Marc Bauer au Centre culturel suisse
Comme souvent lorsqu’il est question de la pratique du dessin, les témoignages des artistes se recoupent : souvent il est fait état de laisser-aller, de demi-veille, de légères dérives qui font penser à des rêves éveillés. Marc Bauer ne fait pas exception à la règle : quand il évoque la manière dont les images se forment sur la page et d’où elles proviennent, on retrouve la même « filière » qui décrit une trajectoire partant de cette semi-rêverie et aboutissant à la page blanche qui se tranforme en une concrétion graphique, en un réseau de lignes plus ou moins claires, plus ou moins grasses pour former comme par magie une image plus ou moins réaliste, plus ou moins fantastique et qui possède en tout cas la capacité absolument époustouflante de produire dans un temps record ce qui se rapproche le plus de l’image mentale de départ…
On a dit que le dessin était le plus archaïque des médiums parce qu’il est celui qui nécessite le moins de technologie pour aboutir à la production d’une forme. On peut aussi rétorquer qu’il est le plus « rentable » parce que c’est le médium qui a le meilleur « retour sur investissement » : 1000 fois moins coûteux que le cinéma pour produire une « scène » et dix fois moins laborieux que la peinture pour reproduire un état mental. De nos jours, ce constat n’a guère évolué, il suffit toujours d’un crayon et d’une feuille de papier et… la possibilité de passer d’un stade à l’autre sans qu’il y ait trop de déperdition entre les deux états. Alors archaïque certes, mais fabuleusement efficace ! Ce qui n’empêche pas la complexité des situations évoquées, puisque le cerveau, dans ces instants où il compose lui-même ces scènes, peut s’abreuver à toutes les sources qu’il juge utiles au résultat : le travail de Marc Bauer a été qualifié de dessin d’histoires [1], à juste raison au pluriel, puisqu’il mêle ses propres visions à des situations historiques « réelles », du moins à des faits historiques avérés. C’est aussi ce qui produit l’intensité et l’intérêt de ce travail qui donne l’impression d’être tiré d’une situation vécue. Bien entendu, Bauer est bien trop jeune pour avoir connu les affres de l’occupation, la spoliation des biens juifs, les stalags, mais ce travail d’archivage auquel il redonne sa propre interprétation via le dessin lui assure un effet de réel saisissant.

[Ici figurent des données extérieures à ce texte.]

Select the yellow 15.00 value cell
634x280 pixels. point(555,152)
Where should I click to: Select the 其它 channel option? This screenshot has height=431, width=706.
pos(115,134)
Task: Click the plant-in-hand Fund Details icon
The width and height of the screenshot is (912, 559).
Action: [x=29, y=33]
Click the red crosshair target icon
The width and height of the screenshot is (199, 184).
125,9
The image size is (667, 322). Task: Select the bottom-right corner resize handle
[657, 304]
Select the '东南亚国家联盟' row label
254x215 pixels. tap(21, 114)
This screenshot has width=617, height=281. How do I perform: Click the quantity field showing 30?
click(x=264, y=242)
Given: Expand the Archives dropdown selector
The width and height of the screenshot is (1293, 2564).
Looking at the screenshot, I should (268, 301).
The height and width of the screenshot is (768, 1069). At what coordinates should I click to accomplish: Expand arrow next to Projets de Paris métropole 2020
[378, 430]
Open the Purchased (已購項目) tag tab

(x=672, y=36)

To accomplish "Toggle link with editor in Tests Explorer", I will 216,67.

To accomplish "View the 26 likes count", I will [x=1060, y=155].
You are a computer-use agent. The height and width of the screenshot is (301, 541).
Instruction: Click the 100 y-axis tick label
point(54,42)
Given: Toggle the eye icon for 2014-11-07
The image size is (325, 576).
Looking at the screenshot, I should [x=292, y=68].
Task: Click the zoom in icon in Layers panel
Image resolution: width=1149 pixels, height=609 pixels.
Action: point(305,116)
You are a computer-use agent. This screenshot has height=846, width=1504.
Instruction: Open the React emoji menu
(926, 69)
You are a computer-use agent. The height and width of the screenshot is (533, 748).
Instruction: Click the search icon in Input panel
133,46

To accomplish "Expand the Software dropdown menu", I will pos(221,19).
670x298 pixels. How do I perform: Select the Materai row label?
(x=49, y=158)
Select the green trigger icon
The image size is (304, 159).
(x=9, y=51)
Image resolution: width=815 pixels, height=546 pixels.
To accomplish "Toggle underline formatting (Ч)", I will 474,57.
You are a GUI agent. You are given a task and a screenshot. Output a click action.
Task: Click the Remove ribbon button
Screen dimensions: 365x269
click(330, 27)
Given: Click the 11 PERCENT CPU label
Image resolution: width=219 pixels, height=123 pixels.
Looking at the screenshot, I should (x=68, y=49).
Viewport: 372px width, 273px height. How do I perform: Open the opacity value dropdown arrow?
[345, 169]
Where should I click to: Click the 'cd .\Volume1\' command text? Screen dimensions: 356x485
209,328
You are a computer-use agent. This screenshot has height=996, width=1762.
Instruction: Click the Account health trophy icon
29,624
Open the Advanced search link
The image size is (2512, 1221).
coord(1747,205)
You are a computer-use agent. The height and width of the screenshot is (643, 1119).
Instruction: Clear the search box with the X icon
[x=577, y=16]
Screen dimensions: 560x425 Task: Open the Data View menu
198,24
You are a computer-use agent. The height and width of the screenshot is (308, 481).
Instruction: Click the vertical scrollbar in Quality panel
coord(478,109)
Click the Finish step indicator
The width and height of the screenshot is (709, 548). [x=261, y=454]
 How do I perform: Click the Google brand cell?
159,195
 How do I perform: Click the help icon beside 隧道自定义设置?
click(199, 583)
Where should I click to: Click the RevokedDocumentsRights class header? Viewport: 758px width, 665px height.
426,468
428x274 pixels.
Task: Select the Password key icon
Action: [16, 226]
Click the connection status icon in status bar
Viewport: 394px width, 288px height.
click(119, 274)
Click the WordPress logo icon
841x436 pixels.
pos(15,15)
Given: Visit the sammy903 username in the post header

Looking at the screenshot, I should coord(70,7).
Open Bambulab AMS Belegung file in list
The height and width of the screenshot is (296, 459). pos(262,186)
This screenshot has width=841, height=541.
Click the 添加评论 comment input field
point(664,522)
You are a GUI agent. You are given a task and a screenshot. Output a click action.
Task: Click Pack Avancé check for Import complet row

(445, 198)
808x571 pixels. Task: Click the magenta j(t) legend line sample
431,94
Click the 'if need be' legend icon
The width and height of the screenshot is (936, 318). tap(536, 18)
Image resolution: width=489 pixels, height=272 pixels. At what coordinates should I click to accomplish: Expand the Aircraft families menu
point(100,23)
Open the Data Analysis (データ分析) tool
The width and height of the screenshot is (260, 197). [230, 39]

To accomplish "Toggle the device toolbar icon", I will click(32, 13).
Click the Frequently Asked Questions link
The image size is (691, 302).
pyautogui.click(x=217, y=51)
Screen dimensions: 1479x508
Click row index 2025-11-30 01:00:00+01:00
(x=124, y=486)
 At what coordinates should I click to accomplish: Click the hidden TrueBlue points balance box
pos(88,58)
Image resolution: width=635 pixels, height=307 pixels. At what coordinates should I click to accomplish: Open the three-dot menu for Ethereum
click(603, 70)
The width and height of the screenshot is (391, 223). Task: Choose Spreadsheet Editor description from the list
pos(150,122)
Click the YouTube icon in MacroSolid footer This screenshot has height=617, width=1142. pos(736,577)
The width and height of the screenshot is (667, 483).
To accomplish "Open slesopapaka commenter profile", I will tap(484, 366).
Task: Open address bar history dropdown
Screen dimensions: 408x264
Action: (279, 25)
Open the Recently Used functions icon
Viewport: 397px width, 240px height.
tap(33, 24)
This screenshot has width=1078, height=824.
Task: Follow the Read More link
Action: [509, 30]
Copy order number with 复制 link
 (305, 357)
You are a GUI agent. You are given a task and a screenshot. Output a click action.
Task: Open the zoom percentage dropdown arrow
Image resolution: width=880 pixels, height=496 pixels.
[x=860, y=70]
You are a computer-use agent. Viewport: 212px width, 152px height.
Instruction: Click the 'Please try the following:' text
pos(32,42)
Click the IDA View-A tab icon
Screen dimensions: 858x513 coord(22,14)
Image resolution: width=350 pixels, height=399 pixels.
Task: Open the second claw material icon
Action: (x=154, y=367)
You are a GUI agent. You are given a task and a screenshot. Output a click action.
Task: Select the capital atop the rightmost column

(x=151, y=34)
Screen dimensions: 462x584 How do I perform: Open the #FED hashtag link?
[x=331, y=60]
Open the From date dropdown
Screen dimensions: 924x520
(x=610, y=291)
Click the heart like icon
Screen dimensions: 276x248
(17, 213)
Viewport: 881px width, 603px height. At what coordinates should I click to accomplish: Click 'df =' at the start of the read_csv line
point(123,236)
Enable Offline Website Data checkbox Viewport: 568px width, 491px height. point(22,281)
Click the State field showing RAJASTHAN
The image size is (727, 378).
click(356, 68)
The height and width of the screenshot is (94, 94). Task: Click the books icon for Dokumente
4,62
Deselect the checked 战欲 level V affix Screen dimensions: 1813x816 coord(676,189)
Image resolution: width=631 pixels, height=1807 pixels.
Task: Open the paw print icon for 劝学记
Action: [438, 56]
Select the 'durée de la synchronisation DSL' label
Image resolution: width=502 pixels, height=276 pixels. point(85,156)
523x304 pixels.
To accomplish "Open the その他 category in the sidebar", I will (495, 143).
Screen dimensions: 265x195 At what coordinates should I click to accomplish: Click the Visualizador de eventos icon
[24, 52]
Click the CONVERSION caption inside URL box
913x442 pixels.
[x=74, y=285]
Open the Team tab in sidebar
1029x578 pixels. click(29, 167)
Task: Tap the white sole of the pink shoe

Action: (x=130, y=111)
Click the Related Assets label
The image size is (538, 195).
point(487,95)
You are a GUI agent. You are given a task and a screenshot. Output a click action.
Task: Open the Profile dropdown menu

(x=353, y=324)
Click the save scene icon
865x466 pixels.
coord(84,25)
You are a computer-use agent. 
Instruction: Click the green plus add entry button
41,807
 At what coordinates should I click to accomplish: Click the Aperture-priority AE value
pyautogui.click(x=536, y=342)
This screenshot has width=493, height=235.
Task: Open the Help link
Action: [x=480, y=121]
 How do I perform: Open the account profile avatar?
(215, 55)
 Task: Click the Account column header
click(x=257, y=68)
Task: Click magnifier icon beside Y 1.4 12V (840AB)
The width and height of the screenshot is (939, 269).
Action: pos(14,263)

Au Centre culturel suisse, les dessins sur papier « classiques » alternent avec les grands wall drawings et notamment Le collectionneur qui se déploie en haut de l’entrée du centre : cette alternance renvoie à un désir de disposer d’une gamme de possibles qui, a priori, correspond également aux différents points de vue que l’artiste veut expérimenter : comme il le dit toujours dans cet entretien, avec la variation des formats, on modifie la précision des traits et donc la distance par rapport aux saynètes évoquées. C’est un peu comme si l’artiste avait à sa disposition plusieurs focales et la possibilité de produire des scènes en cinémascope, des gros plans, des plans larges, etc., pour emprunter au vocabulaire du cinéma et à celui de la photographie. Bauer parle de cette possibilité de multiplier les points de vue qui a également à voir avec la position du collectionneur qui aime bien posséder le plus grand nombre possible de facettes d’une œuvre : ce regard porté sur l’acte créateur, aussi inattendu soit-il, amène un éclairage nouveau sur la position de l’artiste et sur ses propres motivations : le choix de la thématique de l’Occupation n’est d’ailleurs pas sans produire un sentiment de trouble chez le visiteur puisque Paris, l’Occupation, la collaboration sont des thèmes que l’on a toujours beaucoup de mal à aborder par chez nous… Et que l’artiste semble avoir beaucoup moins de difficultés à traiter. Disposant de toute une palette d’interventions, des petits cadres aux dessins sur aluminium, et d’une gamme aussi riche de variation sur le floutage, l’artiste réussit à tracer assez habilement le portrait d’une époque qui nous semble toujours aussi troublante et irréelle comme si elle n’avait jamais existé que dans un mauvais rêve…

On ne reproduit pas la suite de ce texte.